With the higher price of corn and soybeans earned by farmers the last three years and projected for the future, it appears that Midwest farmers are not going to be rotating to less profitable crops just for soil quality and environmental concerns.
That is why there is a need to come up with corn and soybean cropping systems that don’t cost farmers more than their current system, improves crop production performance and doesn’t appear to be hurting farmers’ fields, but actually improving them.
“Our role is to try crazy ideas and see if they work. It is up to industry to make them work in the real world,” said Ken Moore, Iowa State University, a teacher and researcher agronomy professor. Moore has overseen five years of continuous corn with a perennial cover crop research project.
Moore’s preferred perennial cover crop in the ISU trial has been Kentucky bluegrass. The grass is not killed from year to year. “You treat it like a weed in the spring, and you treat it in the summer like a mulch, and you treat it in the fall like a cover crop,” Moore said. “We don’t kill it in the spring; we just set it back by burning it off with a product like Paraquat. It is not really competing with the corn plant directly for nutrients all that seriously.”
The above ground foliage is killed, but the roots are alive, and it comes back if there is water during the growing season. Putting the grass into something like a hibernation state during the early spring is necessary. It is important to control the potentially competitive grass so “that corn can achieve its maximum yield potential.”
In the five years of plot trials, the planting strips and the grass between rows have been kept constant. “It might make sense at some point to reseed and re-establish the strips different than where the rows have been,” Moore said.

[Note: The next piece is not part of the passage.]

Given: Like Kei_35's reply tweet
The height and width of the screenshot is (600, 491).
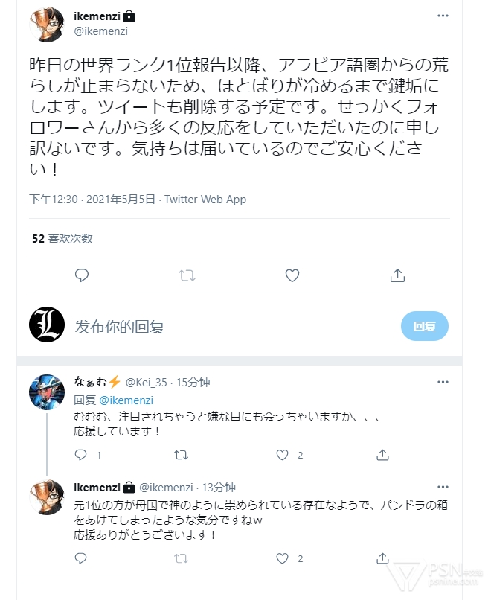Looking at the screenshot, I should pos(282,454).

2012 DROUGHT CAUSED FAILURE
“This is the first year of the five that the system didn’t really perform well,” Moore explained. “I can tell you it doesn’t work in a drought, at least not a drought to the extent that we had this year.”
“I’ve talked to people who laugh us off until I tell them we harvested 240 bushels of corn per acre in perennial cover crop plots, actually multiple plots in 2011.”

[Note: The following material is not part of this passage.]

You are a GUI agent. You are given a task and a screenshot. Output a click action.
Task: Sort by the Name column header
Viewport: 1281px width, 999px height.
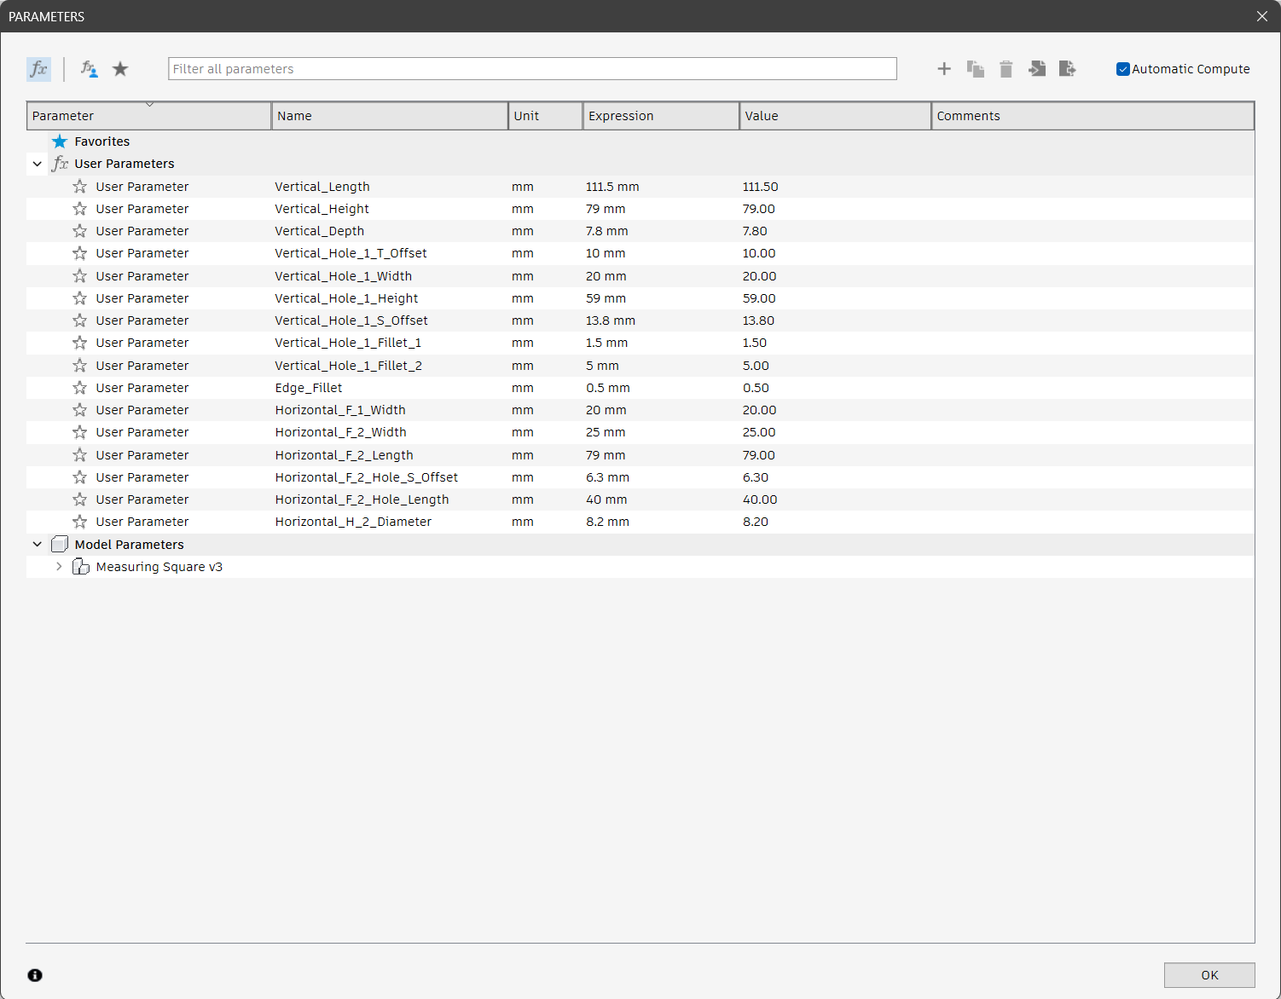(x=389, y=116)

He said, “We have been trying to tell producers in particular that this is a pretty brittle system and not something you should try. It is more likely to fail than work at this point, although we do believe it can work, and we have been able to demonstrate that four out of five years.”
Industry needs to step up to help farmers to meet the environmental issues that are going to become more of a concern instead of going away. Regulatory oversight appears to be increasing, and the general public is blaming farmers for polluting the environment—soil erosion, nitrate water pollution and more.
One of the ideas of using a perennial cover crop has to do with the potential for allowing a high level of corn stover to be harvested for cellulosic ethanol while helping soil quality and still limiting soil erosion.
Moore suggests that seed companies need to invest in developing hybrids, other crop varieties and cover crops specifically for perennial cover crop systems. “I think the onus is on the industry, the seed industry in particular to make this system practical. It answers a lot of problems. The environmental issues keep coming up and up; they are real problems for the industry that need to be addressed in some way, and this is one way. It might not be the only or best way, but it is a way they should take a look at.”